**PROBLEM REQUIREMENTS:** Once the line with "How do I perform: Click" is found, repeat it and all later lines exactly through the end of the listing below, with the pictures left out.

[Start of Attachment]

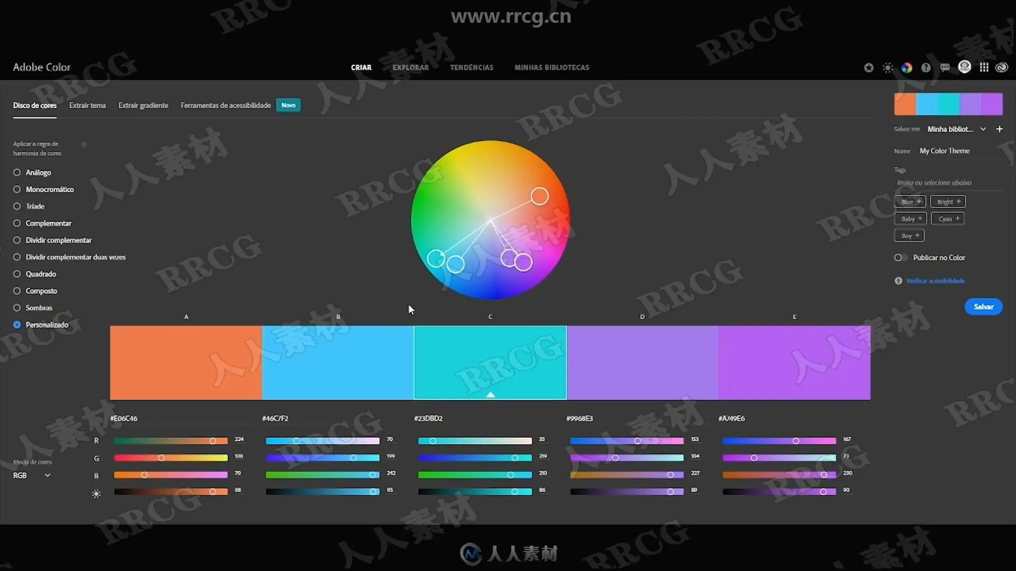Switch to the Extrair tema tab
The width and height of the screenshot is (1016, 571).
tap(87, 105)
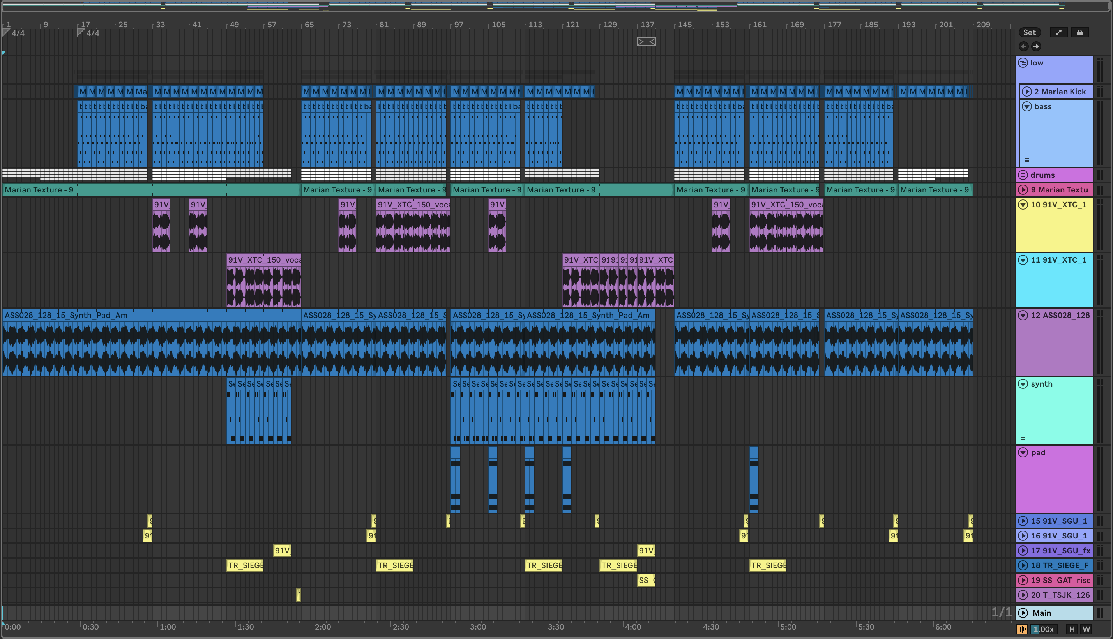Click the 1.00x zoom value field

click(x=1043, y=629)
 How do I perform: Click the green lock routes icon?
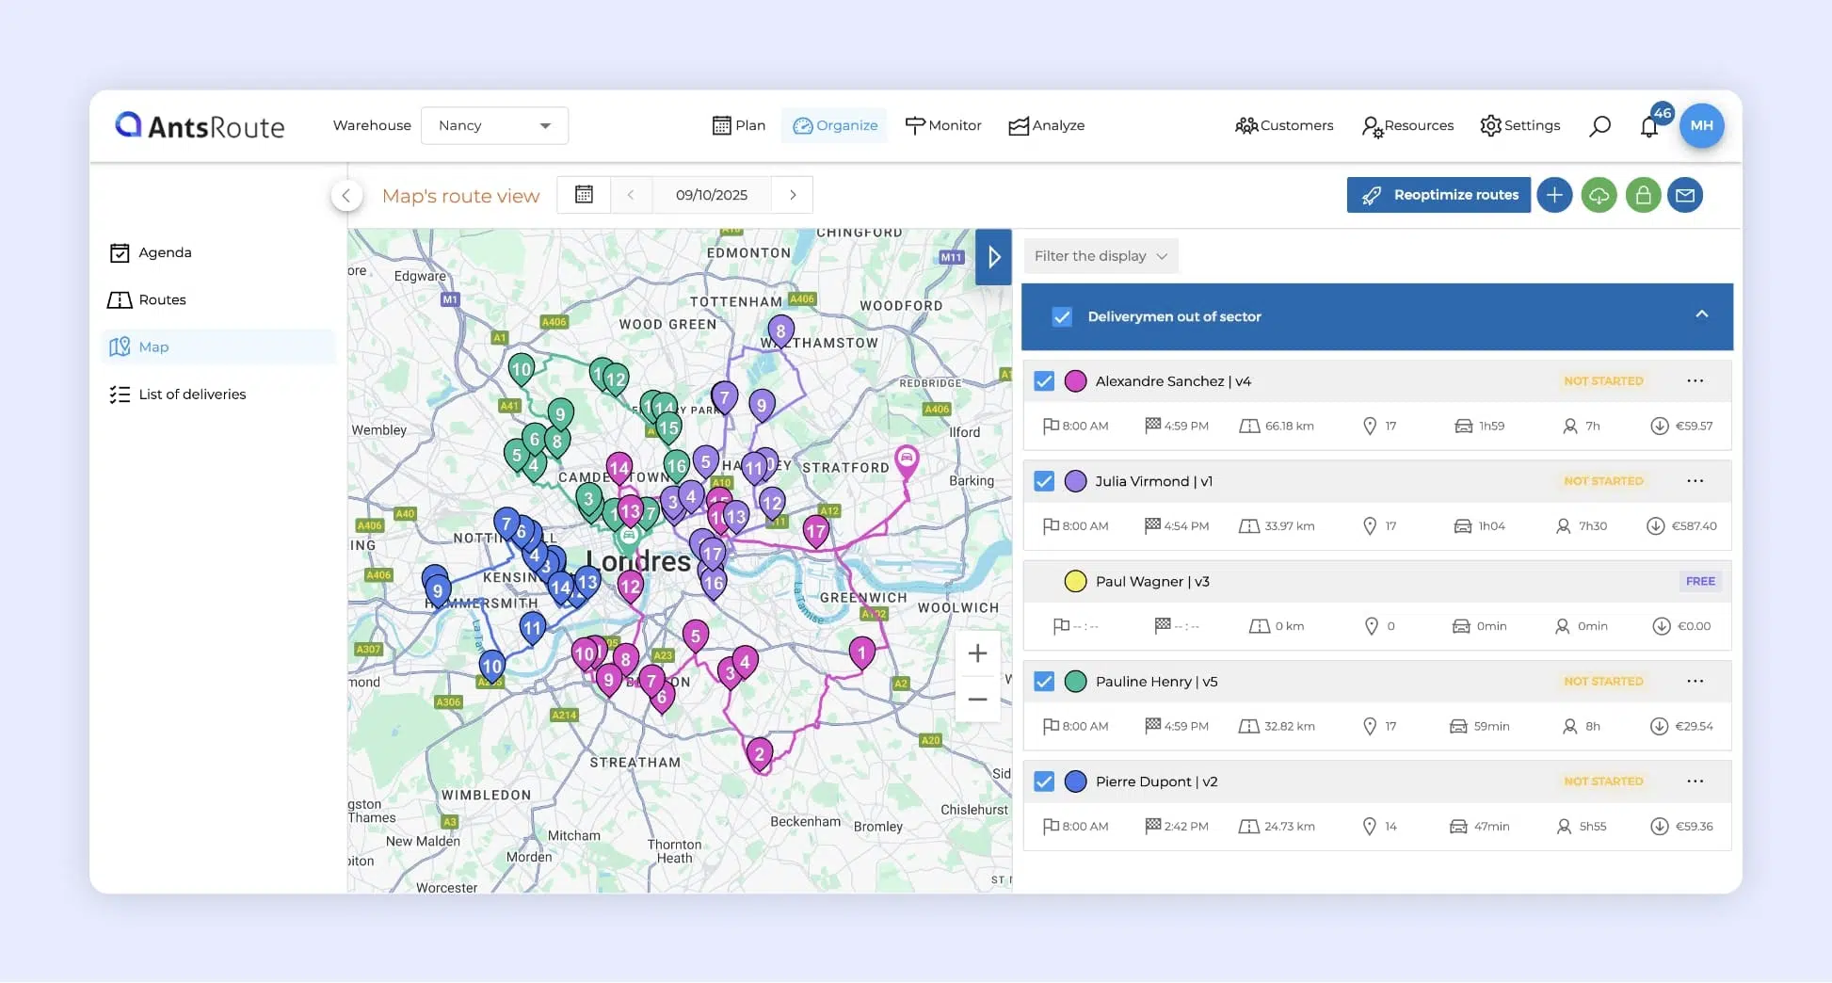(1643, 195)
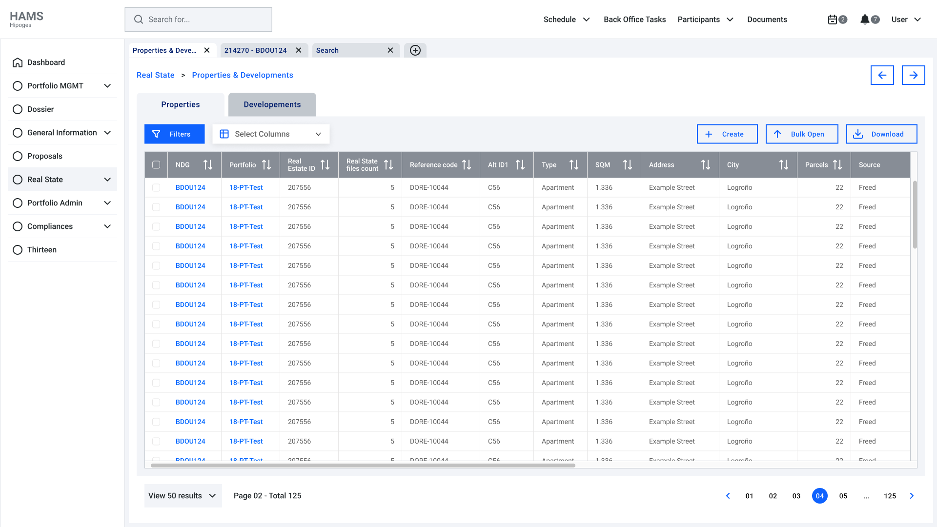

[End of Attachment]

**WRITTEN RESPONSE:**
 How do I perform: Click the green lock routes icon?
(1643, 195)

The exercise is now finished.